#### [Passage given]
Reviewed-by: Vladimir Sementsov-Ogievskiy <vsementsov@yandex-team.ru>

Thanks, applied to my block branch
Michael Tokarev Aug. 11, 2024, 5:55 p.m. UTC | #2
12.07.2024 17:07, Fiona Ebner wrote:
> Allow overlapping request by removing the assert that made it
> impossible. There are only two callers:
> 
> 1. block_copy_task_create()
> 
> It already asserts the very same condition before calling
> reqlist_init_req().
> 
> 2. cbw_snapshot_read_lock()
> 
> There is no need to have read requests be non-overlapping in
> copy-before-write when used for snapshot-access. In fact, there was no
> protection against two callers of cbw_snapshot_read_lock() calling
> reqlist_init_req() with overlapping ranges and this could lead to an
> assertion failure [1].

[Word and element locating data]
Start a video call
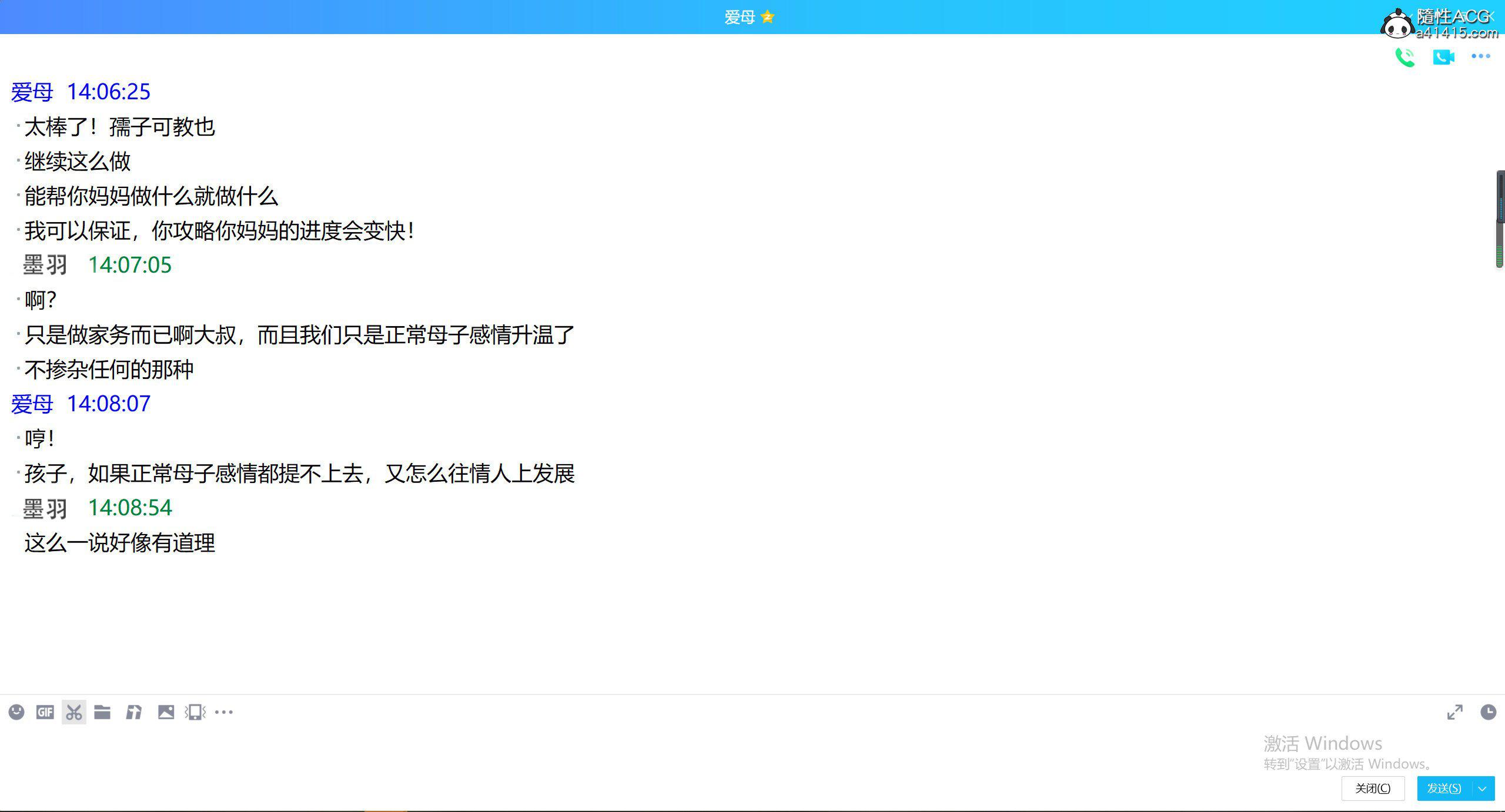pyautogui.click(x=1443, y=57)
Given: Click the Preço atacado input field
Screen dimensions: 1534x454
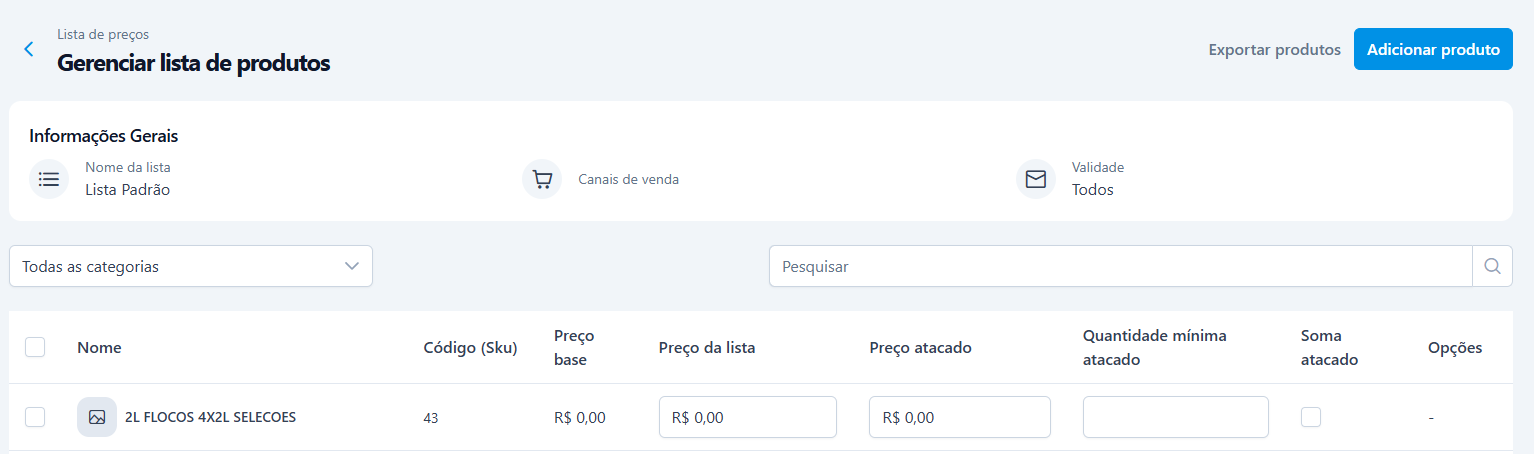Looking at the screenshot, I should (x=959, y=417).
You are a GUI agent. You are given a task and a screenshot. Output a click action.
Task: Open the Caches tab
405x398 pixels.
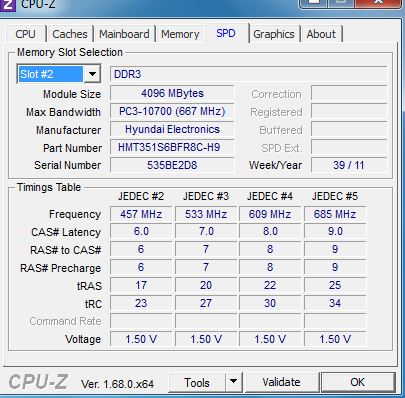click(70, 34)
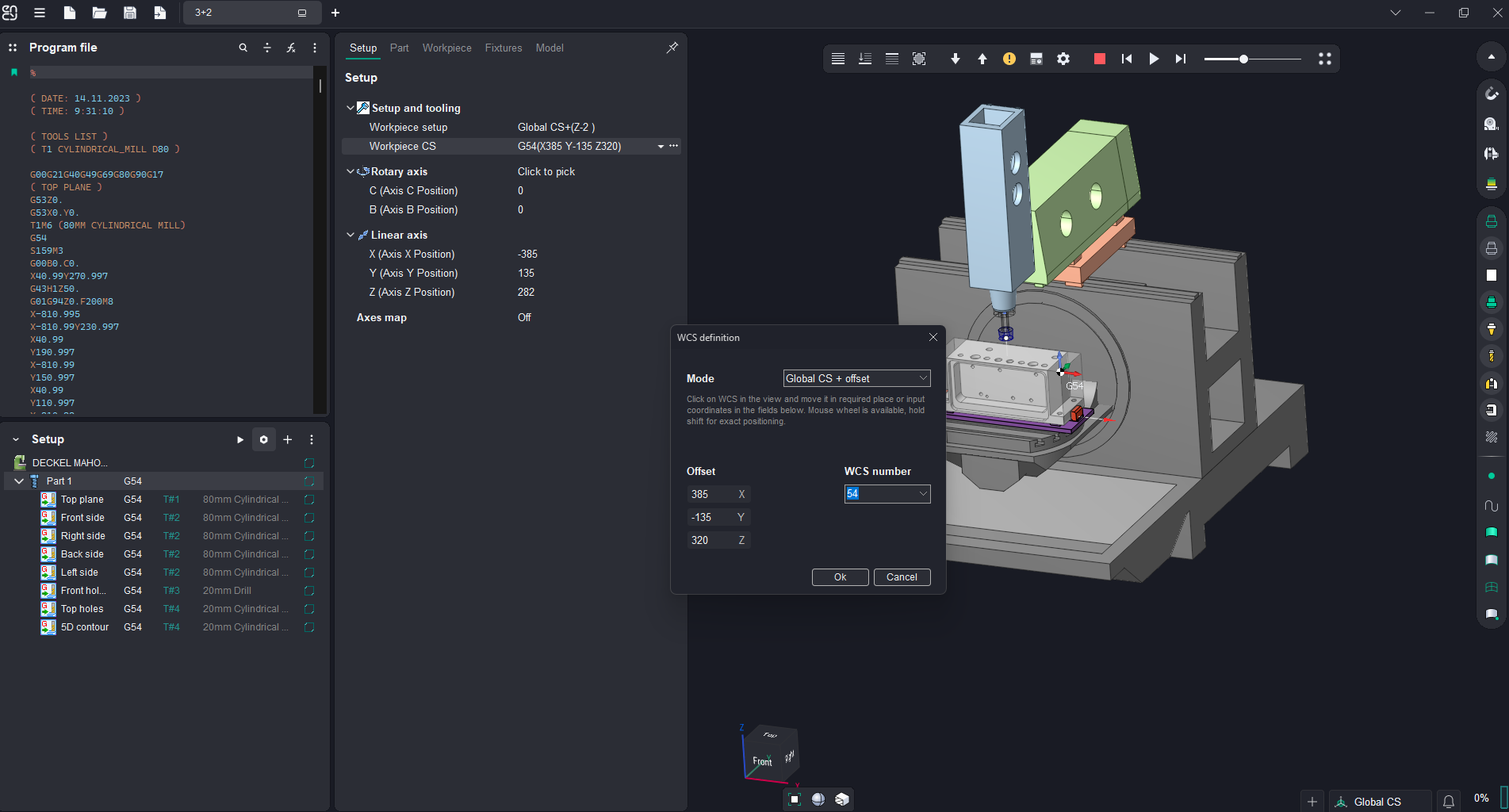Switch to the Fixtures tab
The width and height of the screenshot is (1509, 812).
(x=503, y=48)
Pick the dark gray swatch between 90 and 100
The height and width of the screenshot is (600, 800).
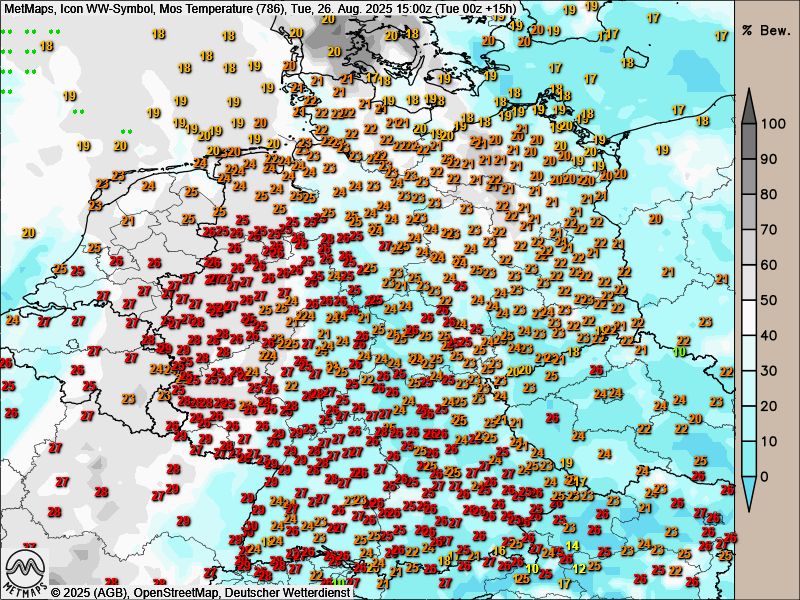[748, 141]
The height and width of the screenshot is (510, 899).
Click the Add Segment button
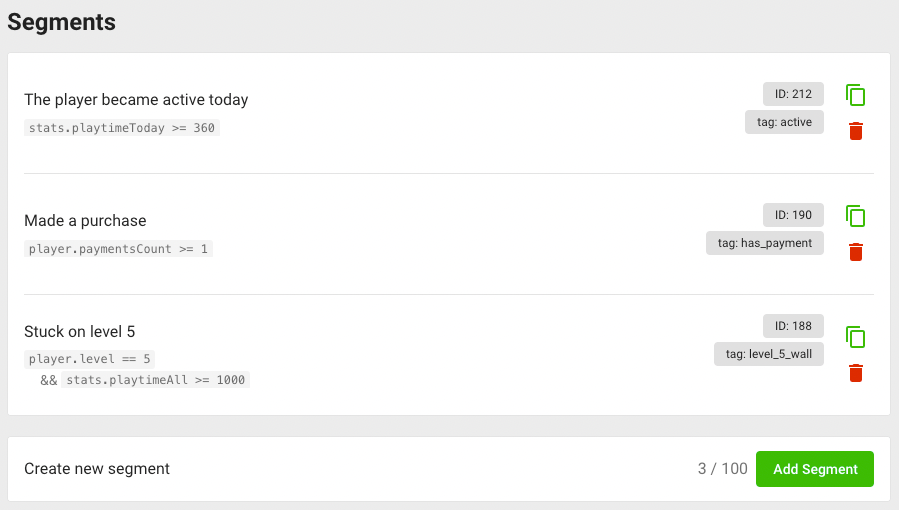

#### [What you need to do]
Answer these questions about the patch discussion:
1. Who is named in the Reviewed-by line?
2. On what date did Fiona Ebner write the quoted message?
3. What are the two callers listed in the quoted message?

#### [Full output]
1. Vladimir Sementsov-Ogievskiy
2. 12.07.2024
3. block_copy_task_create() and cbw_snapshot_read_lock()